Sgt. TJ Butler's remains returned to Wilmington - WECT, weather & sports Wilmington, NC

Sgt. TJ Butler's remains returned to Wilmington

WILMINGTON, NC (WECT) - The remains of an Army National Guard member returned to Wilmington Wednesday morning.  Several people gathered to greet the family with a line of American flags at the airport.

Streets were lined with red, white and blue as the flag flew at half staff. You could hear a pin drop as Sgt. TJ Butler's casket was removed from the plane.

Six men in uniform carried his body from the airport hangar to his family, who saw Butler for the first time since he left for Afghanistan.

Sgt. Butler was killed last week by a suicide bomber.  He was one of three National Guard members killed from North Carolina.

Butler's body was escorted to Andrews Mortuary in Wilmington Wednesday morning.

A visitation will be Thursday, Oct. 11 from 6 p.m. to 9 p.m. at Andrews Mortuary in Wilmington. You can leave sympathy notes here.  The funeral is scheduled for Friday at 11 a.m. at the First Baptist Church in Wilmington.
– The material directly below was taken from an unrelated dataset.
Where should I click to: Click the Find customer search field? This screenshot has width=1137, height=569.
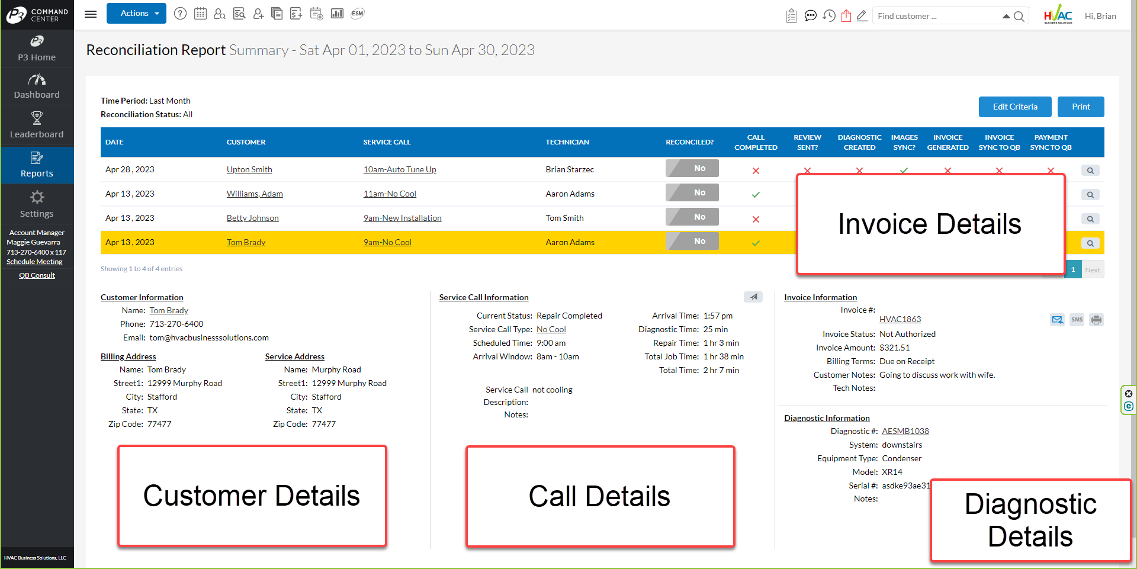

Patriot Guard members say they've been invited by Butler's family to attend the funeral services.  In fact, the Patriot Guard has been invited to attend all three funerals for those killed.

Controversy started surrounding this incident when members of the Westboro Baptist Church said they would protest Butler's funeral as well as the other two guard members who were killed.  On Tuesday around 3 p.m., the daughter of the church's leader, Margie Phelps, tweeted anchor Michelle Li this message:

"Westboro will picket in NC. The soldiers died for the sins of this nation. Too late for them. We warn the living to obey God."

Ron Faggart, the state captain of the Patriot Guard of North Carolina said he doubts the Westboro Baptist Church will make it all the way to the Tar Heel state.  Faggart says that's how the WBC operates - they operate by sending empty threats to get a community frazzled.

Faggart says because of this, he's had to beg people to not attend funerals if their intentions have been to start trouble.

"If you're not there for the right reason, we do not want people there," said Faggart.  "We know that most of the time, they're making empty threats to scare the community."

Faggart says he's heard a tremendous response from the Wilmington community.  Though the other two people killed were from Greensboro and Raeford, Wilmington citizens have been the most vocal, he said.

Many people on Facebook have started an effort to form a human wall on the day of Butler's funeral.  Faggart says he would rather see a street lined with people holding American flags.  A human wall might seem inflammatory, and there are laws in place to protect the family from protestors.  And, if the WBC does indeed show up, police will put them in a designated area where family can't see them.  The Patriot Guard would also be able to put their backs to protestors while holding American flags.

UPDATE:  One of the organizers of the human wall, Danielle Bashaw, says she has now turned the movement into a wall of support, but she wanted to keep the name the same to avoid confusion.  The page, "Human wall for a fallen soldier" is a Facebook event page that has more than 11,000 members.

"People from all over the nation have reached out," said Cheryl Penney, co-organizer of Human wall. "Soldiers overseas are giving us their support."

"This is going to be a very peaceful, honorable event that we're trying to plan," said Penney. "We want him to have an honorable ride home. This is going to be final resting place and we want that to be a road of honor."

"People will line the sidewalk all down Market St. during the funeral creating a human shield," said Danielle Bashaw, co-organizer. "The response is overwhelming and nothing I had ever imagined."